If Steven Henikoff has thought seriously about leaving the Fred Hutchinson Cancer Research Center since he started working there in 1981, there's no sign of it today. "I found the Hutch right from the start to be the ideal place to do what I want to do," he says. "There's never been an incentive to change." He's serious: Henikoff, who has a joint appointment at the University of Washington, has never so much as taken a sabbatical since he joined.
But why should he? Henikoff has made a stellar reputation for his lab — as much for the science performed there as for the credit he gives to the people who join him as grad students or postdocs and the opportunities that open up to them as Henikoff alums.
The lab's focus includes epigenomics — including histone variants and DNA methylation — and centromeric chromatin. His lab has also been the birthplace of tools essential to the community, such as TILLING (or targeting induced local lesions in genomes), a large-scale approach to reverse genetics that relies on mutagenizing whole populations and then screening them for mutations. The approach was invented in Henikoff's lab years ago, and while it's no longer part of his research, his team still supports it "as a service for various organisms."
In a recent project, Henikoff's team helped tease apart the mystery of the centromere, such as how it's maintained "despite the fact that sequence doesn't seem to matter," he says. In work just published in Cell, Henikoff and postdoc Takehito Furuyama discovered that, while all nucleosomes wrap DNA in the same direction, the nucleosomes in centromeres actually wrap it in reverse. "It has some really profound implications," Henikoff says. "All the interaction surfaces that are holding together that nucleosome are facing away from each other." The idea that comes out of this finding is that it's the wrapping pattern that's causing the centromere to be so different from the rest of the chromosome.
Henikoff says it was the practice of his PhD advisor, Matt Meselson at Harvard, that showed him how important it was to let students carve out their own paths. "He gave us a lot of independence," Henikoff says of his days studying Drosophila RNA in the late '70s. "I felt that that was great training to be self-reliant."
In his own lab, Henikoff makes clear the benefits of interacting with colleagues while emphasizing the need to establish one's own projects. "I try to make the lab more a community of independent scholars," he says. "I don't encourage at all team research." Genomics as a field lends itself to the concept of team research, he says, but he believes a better approach is to encourage collaborations while ensuring that each scientist is responsible for and invested in his or her own projects. "I think that's the best training," he says. "After you leave your postdoc, you're going to be out there on your own" and he wants to make sure his trainees leave the lab equipped to stand on their own feet. To that end, Henikoff avoids any impulse to micromanage. "I'm not going to look over anyone's shoulder," he says.

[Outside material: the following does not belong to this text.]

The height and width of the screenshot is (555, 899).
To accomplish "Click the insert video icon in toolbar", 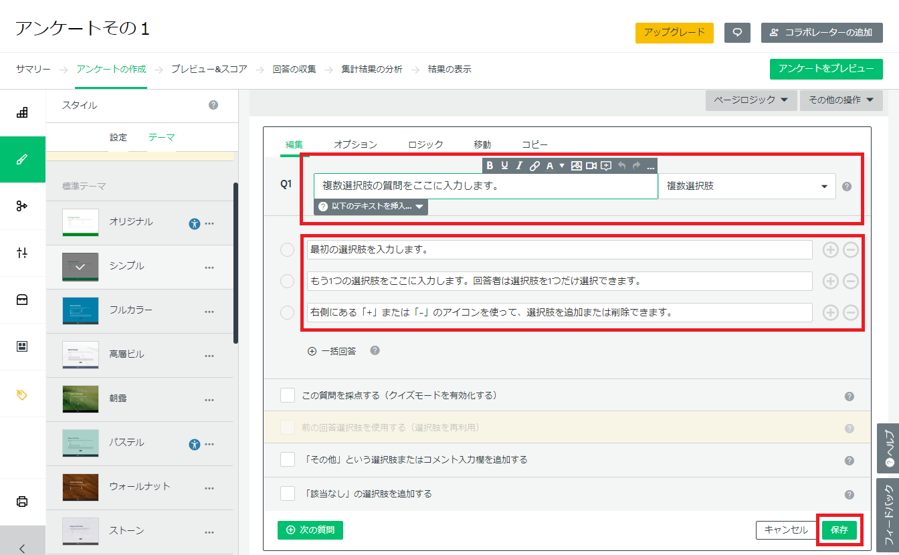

Another element of the Henikoff philosophy is to empower researchers by reminding them not to rely on the tools at hand. Over the years, the lab has released a number of tools that became commonly used by the community, and the reason for that is Henikoff's refusal to be constrained by what's available. If a scientist in his lab wants to do an experiment but the tools don't exist to perform it, Henikoff likes to see that person delve into building the necessary tools rather than abandon the research path in favor of something that's more in line with existing technologies.
Just since 2000, the Henikoff lab has been home to some 25 trainees. Here are just a few of the students and postdocs who have earned their stripes there.
A current postdoc with Henikoff, Furuyama recently published a paper in Cell demonstrating a finding that the PI calls "the most exciting thing we've ever done" — that is, evidence that nucleosomes in the centromere wrap DNA in the opposite way that all other nucleosomes do. "We basically think that it's the wrapping of the DNA that is responsible for all the differences that we see" in how centromeres behave and function, Henikoff says.
Now the PI of his own lab at the Hutch, Malik did his postdoc with Henikoff from 1999 to 2003. His focus has been studying evolutionary signatures of genetic conflict, Henikoff says, adding, "I learned more from him than he learned from me, that's for sure." Malik was awarded a Presidential Early Career Award for Scientists and Engineers by President Barack Obama this year.
McCallum was the brain behind TILLING, the tool that has become synonymous with Henikoff's lab in the time since her graduate work there from 1996 to 2002. Her quest for the mutation of a known gene helped launch the method of mutagenizing all genes and screening them; it also led to a company she launched, which is now part of Arcadia Biosciences. The original TILLING work "led to a very nice study, a nice story, a nice publication," Henikoff says.
During her years as a graduate student in Henikoff's lab, Ng came up with the idea that deleterious nonsynonymous changes in protein sequence could be predicted based on evolutionary information. That work led to an algorithm called SIFT. After leaving the lab, Ng worked at Illumina and is now a senior scientist in genomic medicine at the J. Craig Venter Institute.
Bas van Steensel
Van Steensel, a postdoc with Henikoff from 1998 to 2000, helped get the lab into genome-wide profiling, Henikoff says. After his time at the Hutch, van Steensel went on to the Netherlands Cancer Institute, where he heads up his own lab.